The mighty balor grunted, but nodded.
“We had all thought you defeated, Spider Queen,” Errtu said. “When you lost the Weave, and then watched as Tiamat’s plans, too, were foiled, we wondered, truly, if perhaps you would recede.”
“In reminding me, do you gain pleasure, Errtu?” Lolth asked. “For I should remind you that were I to destroy you here in this place, your home, you would truly be obliterated, never to return.”
“But it is a great compliment that I offer,” said the balor. “For you have not receded, skulking into the shadows, and truly, great Lady of Spiders, great Goddess of Chaos, this ambition and plan are your greatest scheme of all.”
“And you stand to gain,” she reminded him. He nodded, growled wickedly, and smiled hopefully. “Did I not promise you that Balor would be removed? That you could thrive in his absence?”
“Unending ambition, great Lady of Chaos,” said Errtu, who was clearly elated by the developments. “It is how we survive the boredom of passing millennia, is it not?”
“And yet, if you climb to the highest point you will ever know, it will leave you merely at the lowest point I have ever known,” Lolth said, a most vicious reminder of their relative stations.
Errtu scowled.
“Do not kill this one,” Lolth instructed. She waved her hand and a powerful roll of energy lifted K’yorl from the floor and sent her flipping and spinning through the air. “I might need her again.”
“Kill her?” Errtu asked as if the very thought was preposterous. “Torturing her brings me great pleasure, Lady of Pleasure and Pain!”
“I feel the same way about balors,” Lolth remarked, and she was simply gone in a puff of acrid black smoke. “And do take care that she cannot use her psionic trumpets to warn Demogorgon or Graz’zt, or any of the other demon lords.”
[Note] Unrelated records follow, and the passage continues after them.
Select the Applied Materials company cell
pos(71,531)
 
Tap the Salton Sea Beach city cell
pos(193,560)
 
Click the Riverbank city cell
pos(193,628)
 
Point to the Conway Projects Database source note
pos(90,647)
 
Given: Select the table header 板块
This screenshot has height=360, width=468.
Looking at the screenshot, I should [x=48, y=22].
Errtu sat on his throne and tapped his clawed fingernails together in front of his flame-filled eyes.
So much to hate.
That was his nourishment.
CHAPTER 3
Me thinking’s not changed. Four thousand’re needed,” Bruenor explained late that year of 1485 DR. Outside, winter was on in full, but in Mithral Hall, all seemed cozier than it had in many a year. The tunnels to Felbarr and Adbar were secured, and couriers moved between the three dwarven fortresses on a regular basis, with every new dispatch bringing news of growing excitement for the march to Gauntlgrym. The threat of the orcs felt far removed now.
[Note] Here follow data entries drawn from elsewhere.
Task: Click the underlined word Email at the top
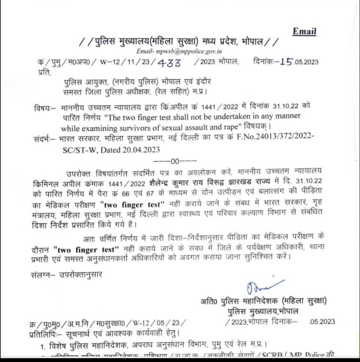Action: [304, 32]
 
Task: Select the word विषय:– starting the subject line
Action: [44, 108]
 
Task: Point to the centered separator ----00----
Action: [175, 161]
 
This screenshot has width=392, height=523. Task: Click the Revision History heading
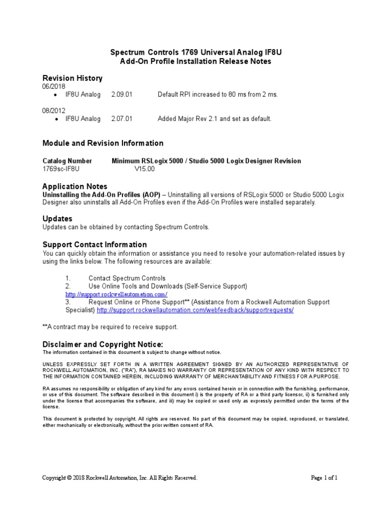coord(72,78)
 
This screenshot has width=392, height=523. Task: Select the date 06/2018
coord(54,86)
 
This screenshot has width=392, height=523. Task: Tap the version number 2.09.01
coord(121,94)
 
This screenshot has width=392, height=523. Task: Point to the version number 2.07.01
coord(121,118)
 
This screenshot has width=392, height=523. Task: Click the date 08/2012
coord(54,110)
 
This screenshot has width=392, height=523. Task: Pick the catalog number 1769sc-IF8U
coord(61,169)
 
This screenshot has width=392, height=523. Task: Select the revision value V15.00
coord(144,169)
“Might be more than that,” King Connerad remarked. “Harnoth’s had his griping, but Oretheo Spikes’s been there, every hour, whisperin’ in his ear. Now the young king’s thinking that Adbar’s best served by bringing the biggest force to Gauntlgrym.”
“Might be that he’s got his eyes on the throne,” General Dagnabbet chimed in.
“That ain’t for happenin’,” said Bruenor. “But let the hungry young one think what he’s thinkin’ if it’s getting me the warriors I need."
“If Gauntlgrym’s all ye say, then might be harder to keep the three citadels o’ the Silver Marches open and manned,” King Connerad said, with something in his tone that gave Bruenor pause-and not for the first time over these tendays of anticipation. Bruenor looked to Drizzt, who nodded, obviously catching the other king’s demeanor as well. “So when’re ye meanin’ to speak it clear, me friend?” Bruenor asked pointedly.
Connerad looked at him with puzzlement.
“I’m knowin’ yer heart, young Brawnanvil,” said Bruenor. “As I knowed yer Da’s, as I’m knowing me own.”
By that point, all eyes were squarely focused on the young King Connerad.
“Ye ain’t gettin’ Gauntlgrym’s throne,” said Bruenor.
“Not wantin’ it,” Connerad replied.
“But. .” Drizzt prompted.
Connerad sighed, snorted, and said nothing.
“But ye’re wantin’ to go,” said Bruenor.
Connerad snorted again, as if the mere suggestion was preposterous.
But Bruenor never blinked, and his probing expression would not let go of Connerad.
“Aye,” the young king finally admitted.
“Ye got Mithral Hall,” Bruenor replied. “We been through it, lad.